======== Input data
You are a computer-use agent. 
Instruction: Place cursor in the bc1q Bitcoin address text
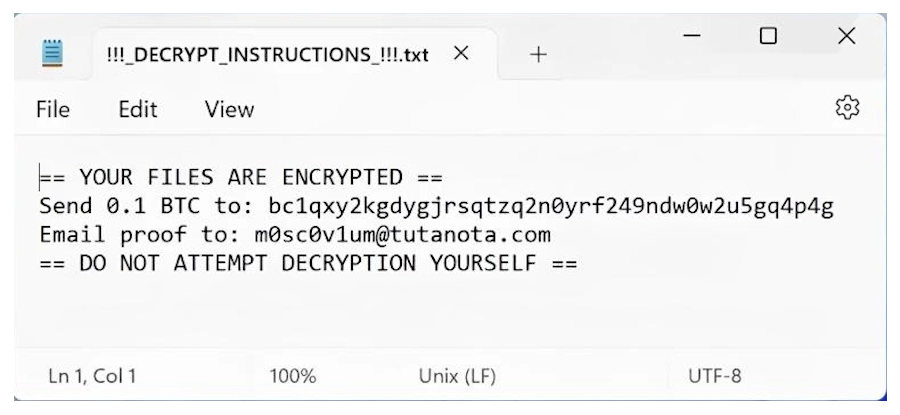click(x=551, y=207)
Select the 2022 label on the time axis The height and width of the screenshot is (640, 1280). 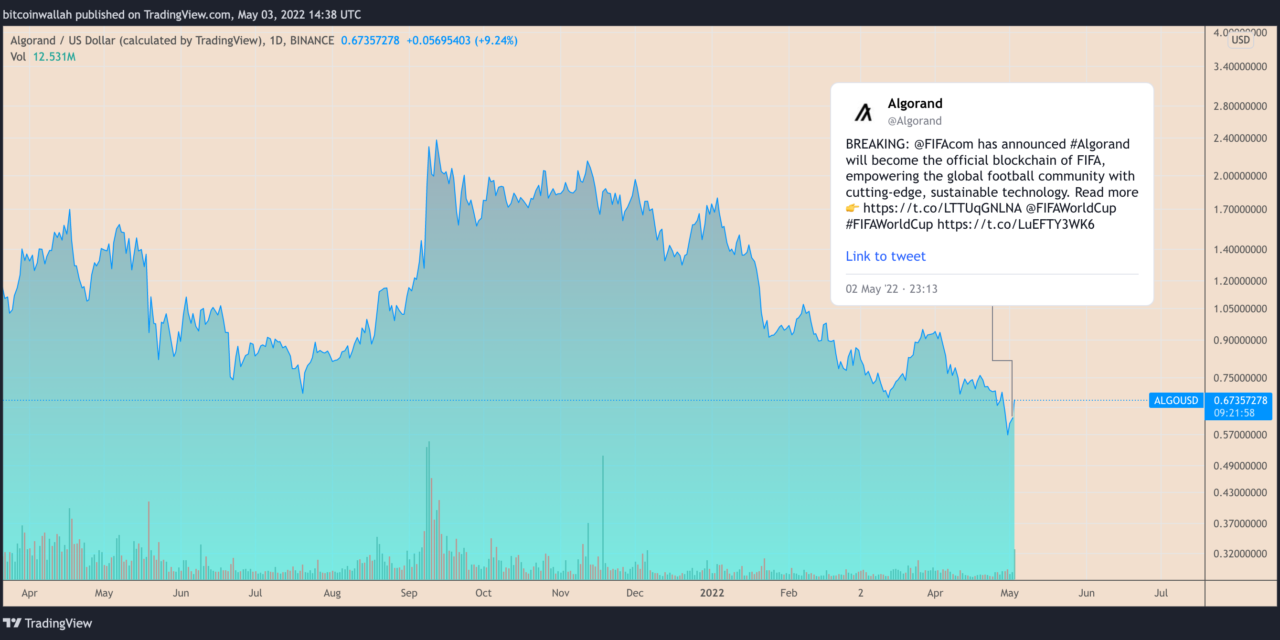click(x=712, y=593)
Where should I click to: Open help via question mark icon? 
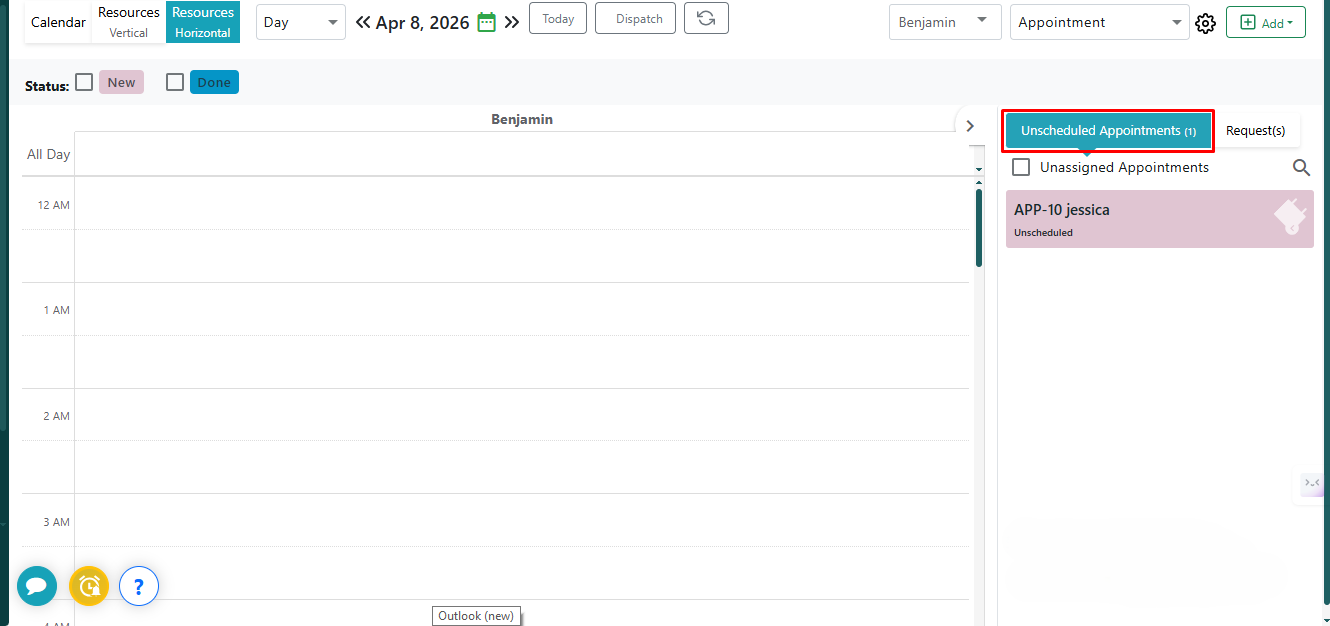click(x=139, y=586)
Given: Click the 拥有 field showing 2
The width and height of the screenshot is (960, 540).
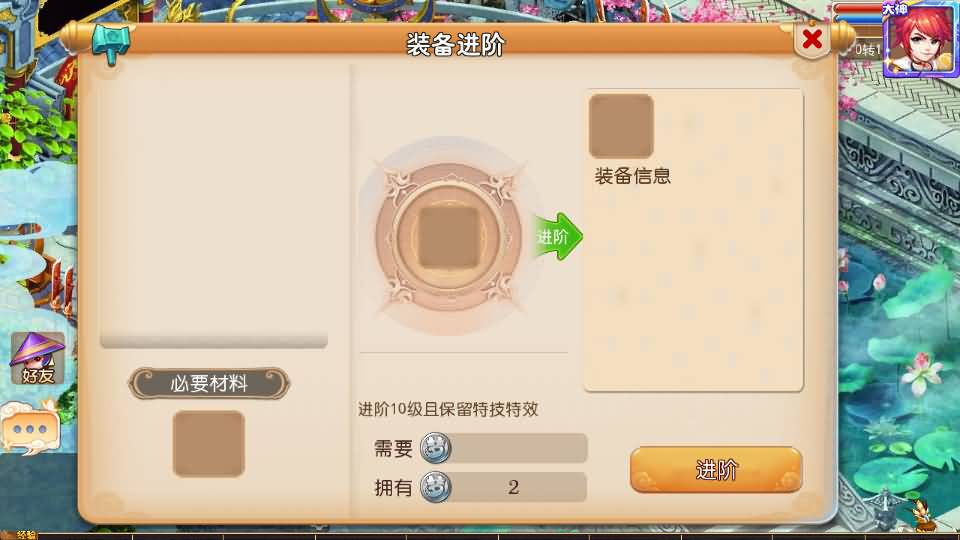Looking at the screenshot, I should coord(504,487).
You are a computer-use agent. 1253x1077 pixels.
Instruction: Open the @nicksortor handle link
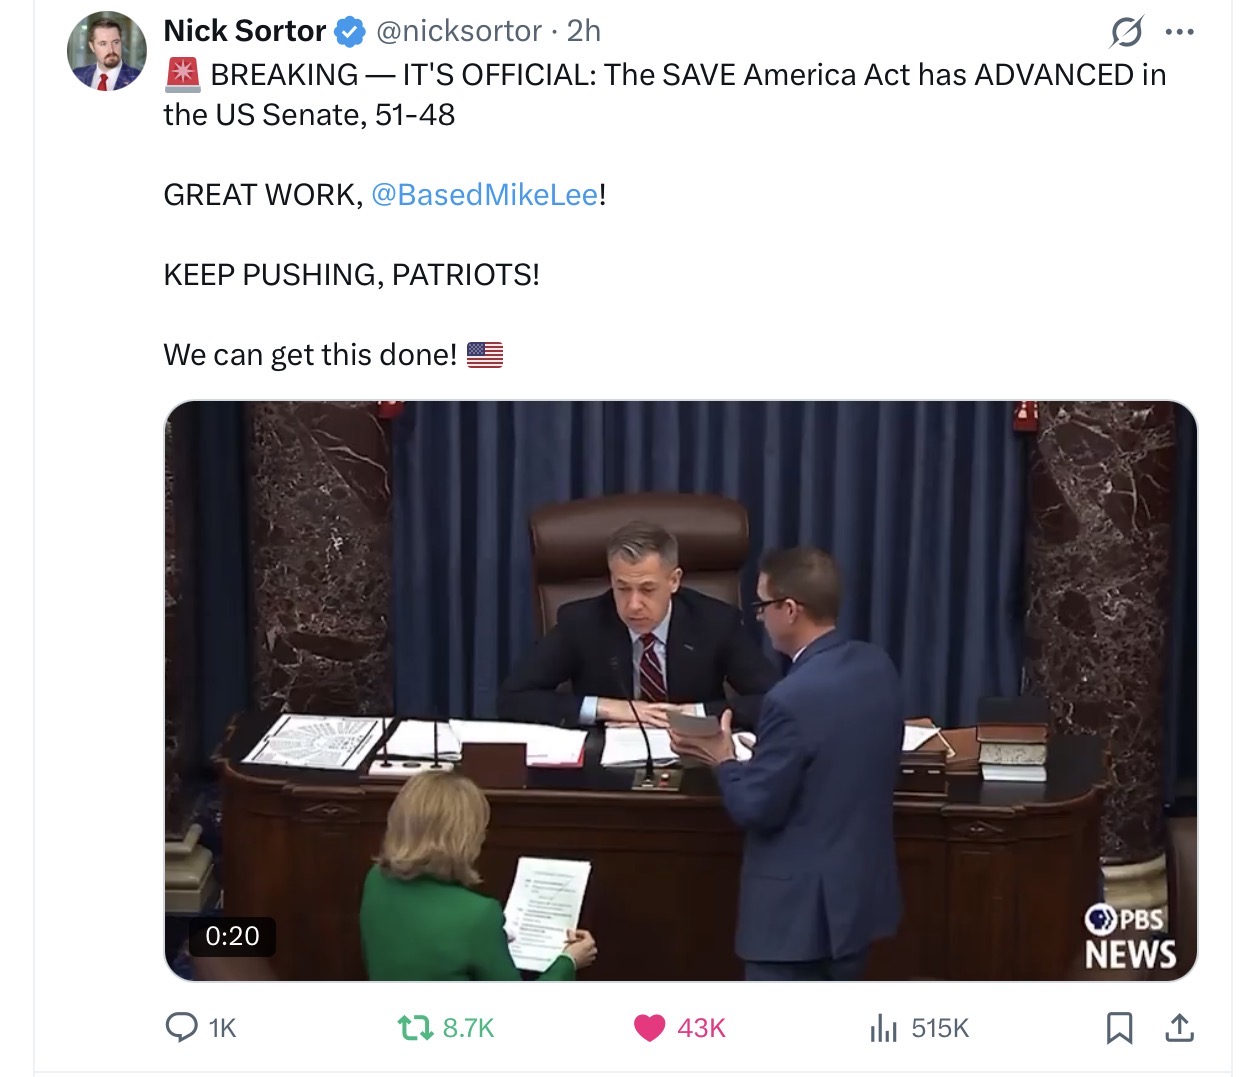point(459,31)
================
> **Activity**:
Exactly the lines from the one holding "Given: Click the 拥有 field showing 2" to the last line of the records above should be duplicated, with no pictures among them.

> **Completed exercise**:
Given: Click the 拥有 field showing 2
The width and height of the screenshot is (960, 540).
Looking at the screenshot, I should coord(504,487).
You are a computer-use agent. 1253x1077 pixels.
Instruction: Open the @nicksortor handle link
point(459,31)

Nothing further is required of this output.